Y hoy, sentado sobre mi cama, lloro al ayer. Lloro al tiempo y a mi almohada. Al primero por haberme robado tantos días y por hacerme creer que podía ser eterno. A la segunda por haberme hecho soñar con todo eso que jamás vas a pasar.

Mis puños rebotan contra el aire y mi rabia sólo es una forma de expresar mi dolor. Una forma irracional, pero al fin y al cabo una forma, de decirte te quiero. Mis pensamientos alborotados corren en busca de respuestas, empujándose los unos a los otros tratando de encontrar la solución a este puzzle al que le falta una pieza. Esa pieza que sólo puedes ser tú. Esa pieza que se ha perdido y sin la cual no encaja todo lo demás. Y lloro como un niño, sentado sobre mi cama, suplicando al recuerdo que por favor no se vaya. Que ya es lo único que me abraza por las noches. Que ya es lo único que me consuela en mis conversaciones vacías conmigo mismo. Esas conversaciones que una vez tuve contigo, sentados de la mano, en frente de aquel río. Esas palabras que una vez nos dijimos. Esas palabras que fueron y son verdad y que nunca se olvidarán porque nuestro corazón las ha guardado en su mitad. Esa mitad y mitad que hacían uno, ese uno que ya no está.

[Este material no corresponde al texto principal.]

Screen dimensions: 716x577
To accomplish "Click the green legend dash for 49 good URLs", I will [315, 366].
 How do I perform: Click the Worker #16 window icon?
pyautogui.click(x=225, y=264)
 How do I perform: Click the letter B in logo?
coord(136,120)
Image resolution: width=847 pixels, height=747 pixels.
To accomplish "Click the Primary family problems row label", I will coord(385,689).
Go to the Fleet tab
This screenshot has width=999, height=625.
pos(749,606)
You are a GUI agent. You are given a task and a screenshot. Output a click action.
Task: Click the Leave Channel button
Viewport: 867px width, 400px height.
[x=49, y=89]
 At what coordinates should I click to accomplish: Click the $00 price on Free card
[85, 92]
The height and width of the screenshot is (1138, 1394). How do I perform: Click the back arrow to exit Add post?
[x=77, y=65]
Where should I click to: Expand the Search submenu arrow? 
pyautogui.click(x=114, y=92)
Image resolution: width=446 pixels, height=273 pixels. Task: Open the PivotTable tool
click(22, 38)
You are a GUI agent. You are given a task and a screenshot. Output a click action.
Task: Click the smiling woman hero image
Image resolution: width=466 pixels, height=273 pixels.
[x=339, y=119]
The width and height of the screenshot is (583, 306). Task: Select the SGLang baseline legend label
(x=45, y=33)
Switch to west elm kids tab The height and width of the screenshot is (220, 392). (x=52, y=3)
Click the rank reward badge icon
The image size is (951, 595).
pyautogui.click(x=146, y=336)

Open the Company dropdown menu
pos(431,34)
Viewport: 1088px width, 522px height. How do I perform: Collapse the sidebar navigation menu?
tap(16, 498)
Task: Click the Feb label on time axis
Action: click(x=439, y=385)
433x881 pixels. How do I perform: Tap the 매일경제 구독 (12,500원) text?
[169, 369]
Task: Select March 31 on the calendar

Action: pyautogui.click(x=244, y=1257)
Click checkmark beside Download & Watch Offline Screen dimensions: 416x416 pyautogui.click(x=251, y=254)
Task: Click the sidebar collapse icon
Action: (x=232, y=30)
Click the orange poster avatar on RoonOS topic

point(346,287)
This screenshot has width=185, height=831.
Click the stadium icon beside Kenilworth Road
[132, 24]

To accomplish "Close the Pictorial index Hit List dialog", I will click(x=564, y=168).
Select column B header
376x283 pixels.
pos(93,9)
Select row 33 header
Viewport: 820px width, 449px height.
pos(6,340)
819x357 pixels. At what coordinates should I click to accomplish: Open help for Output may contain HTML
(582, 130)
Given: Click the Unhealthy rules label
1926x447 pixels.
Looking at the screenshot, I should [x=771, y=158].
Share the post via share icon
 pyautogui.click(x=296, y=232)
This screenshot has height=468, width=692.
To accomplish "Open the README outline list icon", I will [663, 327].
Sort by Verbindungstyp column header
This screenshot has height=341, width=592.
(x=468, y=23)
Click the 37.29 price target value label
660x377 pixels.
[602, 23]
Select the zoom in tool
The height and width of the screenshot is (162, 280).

Y hoy mis lágrimas echan una carrera por ver quién es la primera que se olvida de ti. Y ninguna gana, pues todas ellas resbalan por mi cara esperando ese abrazo que nunca llegó. Desconsoladas, solas, frías y amargas, brotando de esos ojos que una vez te miraron enamorados. De esos ojos que una vez se cruzaron con los tuyos y se pararon, creando el momento más eterno que jamás ha existido. Y busco entre el reflejo de este agua tu mirada. Esa mirada que me alimentaba cada mañana, aquellos ojos que brillaban al verme. Esas luces que llevaba cada noche junto a mí e iluminaban cada uno de mis pasos. Aquellos ojos que se han dejado de llorar y, con ello, se han olvidado de soñar. Aquellos ojos que ya no creen y que ya no miran igual. Y mis ojos se ahogan pensando en los tuyos luchando por ver entre el reflejo de las lágrimas ese recuerdo tuyo. Pero mis lágrimas ya no reflejan nada, y sólo empapan mi cara, me emborronan la mirada para impedir que vea que tú ya no estás. Que te has ido y que esta noche lloraré sólo, una vez más. Que nuestros sentimientos jamás fueron eternos y que soy un tonto por así creerlo. Y que este portal ya no nos acogerá.

Y así, no en la cama, pero en tu portal, lloro descubriendo que tus ojos miran a otro lugar.